Mia Farrow wehrt sich gegen Gerüchte 

2018 hatte Mia Farrows Sohn Moses in einem Blogpost angedeutet, familiäre Probleme hätten zum Tod seiner Geschwister geführt. Seine Mutter hatte sich dazu nie selbst geäußert. Bis jetzt. Bei Twitter beschreibt die 76-Jährige erstmals, was zum Tod von Tam, Lark und Thaddeus geführt hat. Sie wolle mit "bösartigen Gerüchten" aufräumen, so sagt sie. Auch erklärt Farrow, warum sie sich nicht schon früher dazu geäußert hat. 

"Als Mutter von vierzehn Kindern bedeutet meine Familie alles für mich. Während ich eine Karriere gewählt habe, die mich in die Öffentlichkeit rückte, haben sich die meisten meiner Kinder für ein sehr privates Leben entschieden. Ich respektiere jeden ihrer Wünsche, weshalb ich in meinen Social-Media-Posts selektiv bin."

Mit ihrem neuesten Posting möchte sie nun klarstellen, was wirklich passiert ist. Auch, um das Andenken an ihre drei toten Kinder zu wahren.

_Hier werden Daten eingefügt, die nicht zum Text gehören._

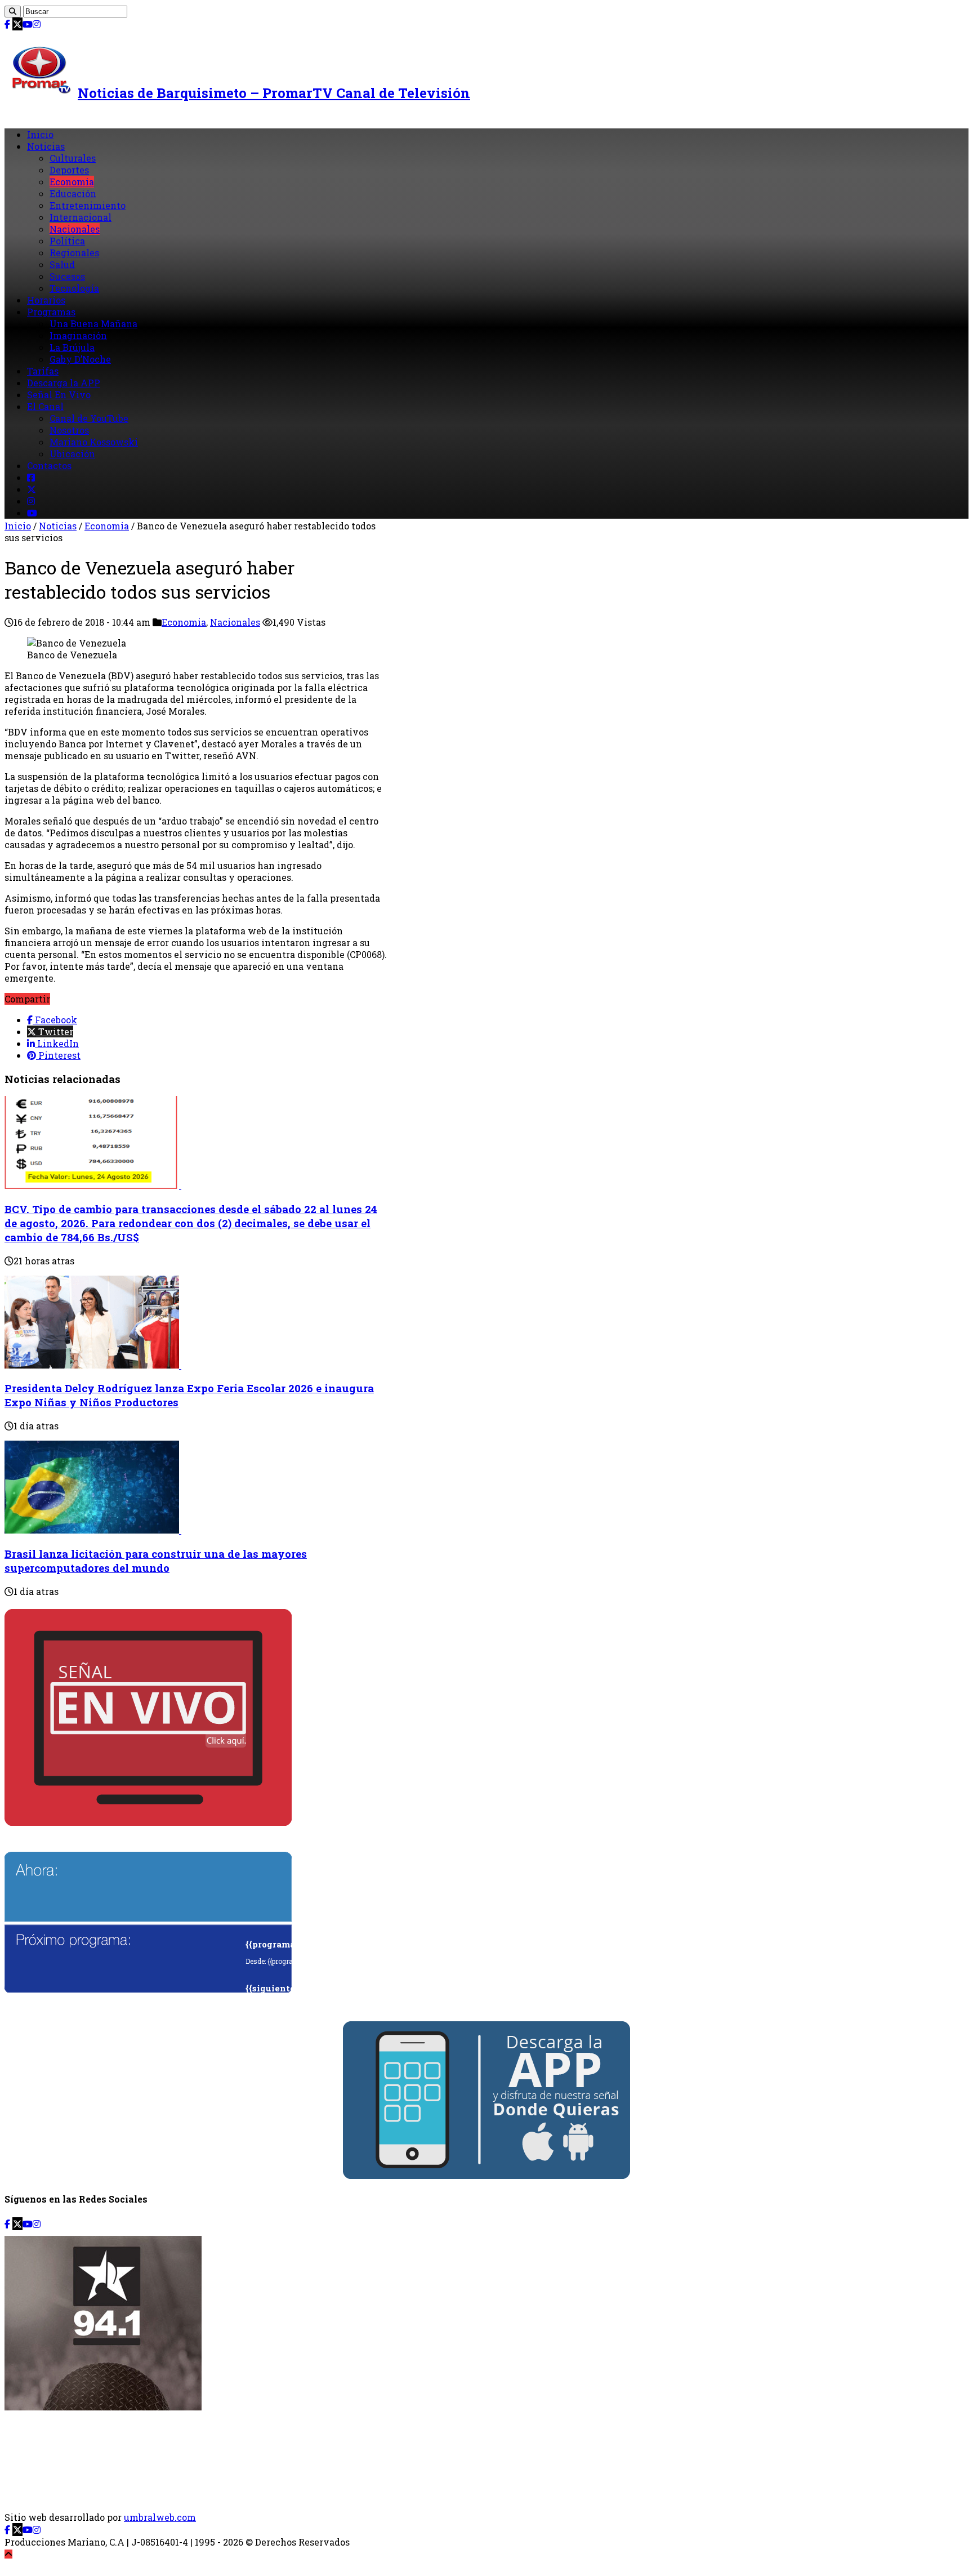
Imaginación (78, 335)
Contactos (49, 465)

So starben Tam, Lark und Thaddeus

Wie Mia Farrow in ihrem Posting schreibt, sei ihre Adoptivtochter Tam im Jahr 2000 im Alter von 17 Jahren "an einer versehentlichen Überdosis verschreibungspflichtiger Medikamente im Zusammenhang mit ihrer quälenden Migräne und ihrem Herzleiden" gestorben. Sie war damals tot aufgefunden worden. 

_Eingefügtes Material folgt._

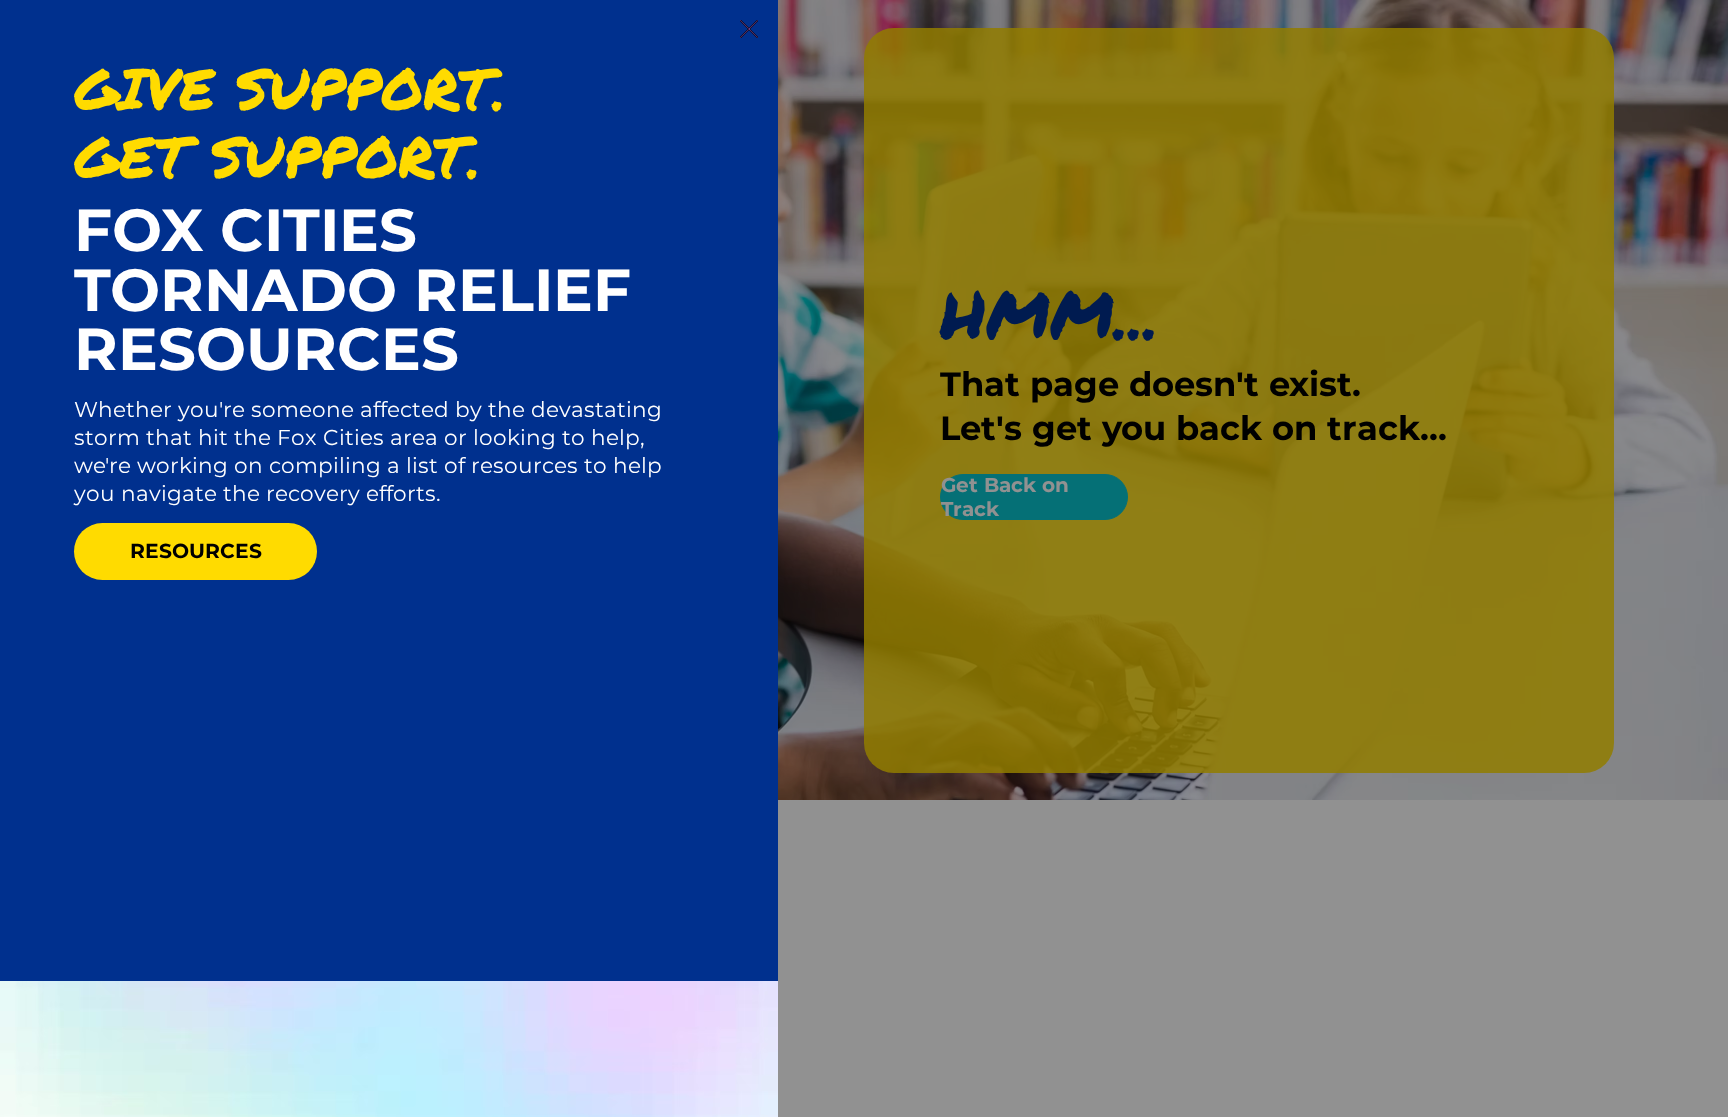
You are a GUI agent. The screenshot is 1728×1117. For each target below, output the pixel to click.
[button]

Lark, so schreibt Farrow, sei 2008 im Alter von 35 Jahren "an den Folgen von HIV / AIDS, das sie von einem früheren Partner bekommen hatte", verstorben.

Thaddeus habe sich mit 29 Jahren das Leben genommen. Er sei an einer gescheiterten Liebesbeziehung zerbrochen. 

“Eine Entehrung ihres Lebens”

Mit ihrem ehrlichen Posting möchte Mia Farrow nicht nur endlich Klarheit schaffen, sie möchte vor allem das Leben ihrer verstorbenen Kinder ehren. "Das sind unaussprechliche Tragödien. Jede andere Spekulation über ihren Tod ist eine Entehrung ihres Lebens und des Lebens ihrer Kinder und Angehörigen." Jede Familie habe ihre persönlichen Kämpfe auszufechten, seine eigenen Sorgen, so schreibt Farrow. Dennoch sei ihr Leben heute "voller Liebe und Freude" und sie sei über alle Maßen froh, ihre 14 Kinder und 16 Enkel zu haben, betont die 76-Jährige.